Si rien ne changeait, l’espérance de vie, qui avait déjà baissé de cinq ans dans les années 1990, pourrait perdre quinze ans et tomber à quarante ans. D’ici trois ans, me dit-il, près de deux millions d’enfants auraient perdu leur mère des suites du sida. Au-delà des statistiques, les gens touchés par le virus étaient considérés dans les townships comme des pestiférés (certaines femmes refusaient de se faire soigner à l’hôpital de peur d’être battues par les infirmières, qui les accusaient « d’écarter trop facilement les cuisses ») et souvent prêts à croire n’importe quoi pour se soigner. Des milliers de malades s’imaginaient guérir en déflorant des vierges, croyances encouragées par des sangomas ignares, les guérisseurs, sous prétexte de médecine traditionnelle : sacrifice, émasculation, enlèvement et torture d’enfant, les crimes rituels les plus abominables étaient régulièrement commis sous couvert de guérison miraculeuse. Plusieurs centaines de meurtres officiellement ces dix dernières années, des milliers plus sûrement : enfants mutilés, bras, sexe, cœur, organes arrachés, parfois à vif pour un surplus d’« efficacité », vertèbres vendues à prix d’or, la foire aux horreurs battait son plein, une foule d’incrédules anonymes dans le rôle de tueurs. D’autant que n’importe qui pouvait se déclarer « guérisseur » — la plupart des sangomas n’étant en réalité que de simples brûleurs d’encens psalmodiant des rengaines.
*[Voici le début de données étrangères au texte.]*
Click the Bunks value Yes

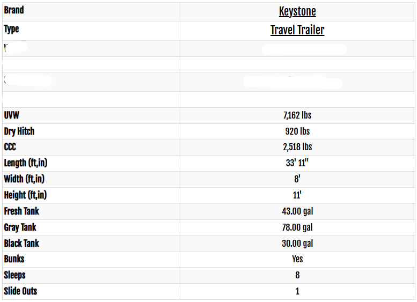click(x=297, y=259)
« Avec nos campagnes pour le port des préservatifs, nous prêchons dans le désert, me confia Raymond. Et le gouvernement ne nous aide pas. »
Pour contenir le fléau, la politique sanitaire du gouvernement ne préconisait pas seulement l’ail et le jus de citron, mais aussi de prendre des douches après les rapports sexuels ou d’utiliser des pommades lubrifiantes, les microbicides, qui malheureusement n’avaient pas tenu leurs promesses. Les explications de cette politique sanitaire irresponsable sont complexes, raison pour laquelle j’avais inclus des labos pharmaceutiques dans mon roman.
En 2002, le gouvernement sud-africain avait engagé un bras de fer avec cette industrie qui refusait la distribution de médicaments génériques pour les personnes infectées. L’accès aux antiviraux avait finalement été entériné avec le concours de la communauté internationale, mais le sujet restait brûlant. Pour le président Mbeki, une nation était comme une famille unie, stable, nourricière, qui s’épanouissait dans un corps sain et discipliné. Mbeki invalidait les statistiques de séroprévalence, le taux de décès, les violences sexuelles relevant selon lui de la sphère privée. Il mettait en accusation pêle-mêle son opposition politique, les activistes de la lutte contre le sida, les multinationales et les Blancs toujours prompts à stigmatiser les pratiques sexuelles des Noirs, alors en position d’accusés — le « péril noir », résurgence de l’apartheid. Le rejet des préservatifs, considérés comme non virils et l’instrument des Blancs, finissait de noircir un tableau déjà passablement désespérant.
5
« Tu n’as jamais croisé de hibou dans la forêt bretonne ? » me taquine mon éditrice. Aucun de la sorte. J’ai beau avoir grandi près de la forêt de Paimpont, je ne me promène pas avec mon petit pot de beurre la nuit dans les bois. Ce n’était pas un hibou à la Walt Disney mais une sorte de grand-duc blanc d’une beauté à couper le souffle, perché sur la branche d’un arbre mort au milieu d’un désert austral tout aussi majestueux. Quelle chance de vivre un moment pareil. À cinq ou six ans déjà, apprenant que le dernier lion d’Asie venait de mourir, je pleurai pendant des heures, inconsolable à l’idée qu’un tel animal n’existerait plus jamais. Je voulais être Daktari, le vétérinaire des bêtes sauvages de la série télévisée, me marier avec une lionne, chasser les braconniers (à mort, hein), sauver mes amis les animaux de la folie des hommes.